● Exercise requirements
The required output is the run of lines from the one holding "Image resolution: width=1275" through the final line of the listing, restated word for word, with no pictures.

● Dataset records
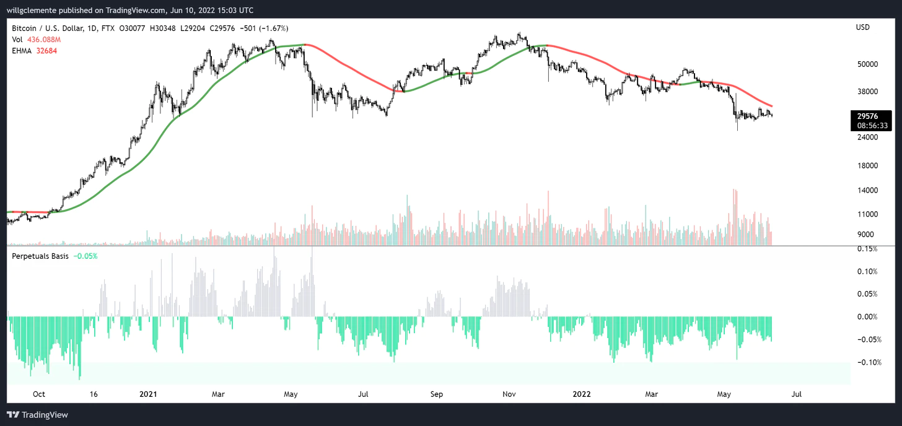Click the 2022 year marker on time axis
The width and height of the screenshot is (902, 426).
581,394
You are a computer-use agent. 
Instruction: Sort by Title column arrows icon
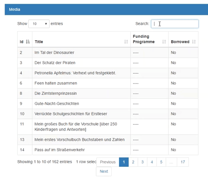click(x=126, y=42)
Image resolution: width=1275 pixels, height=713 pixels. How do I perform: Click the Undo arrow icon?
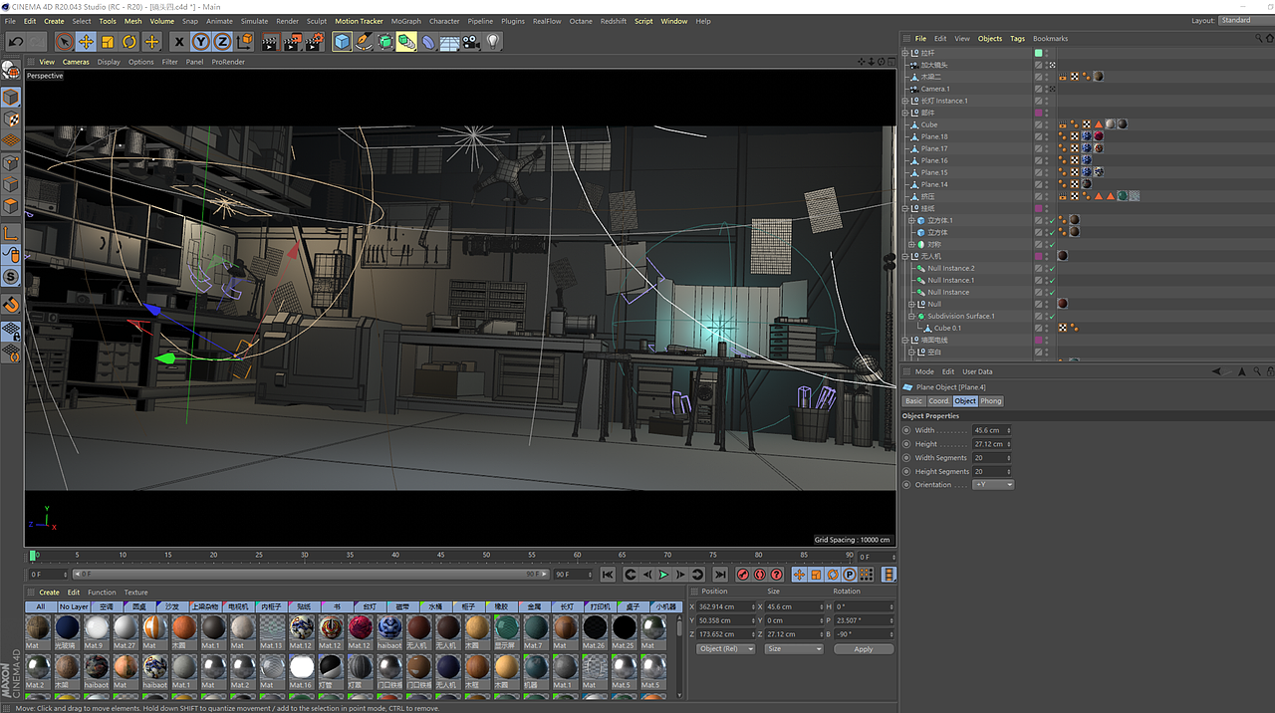tap(16, 42)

● Answer space
Image resolution: width=1275 pixels, height=713 pixels. How do I perform: Click the Undo arrow icon?
tap(16, 42)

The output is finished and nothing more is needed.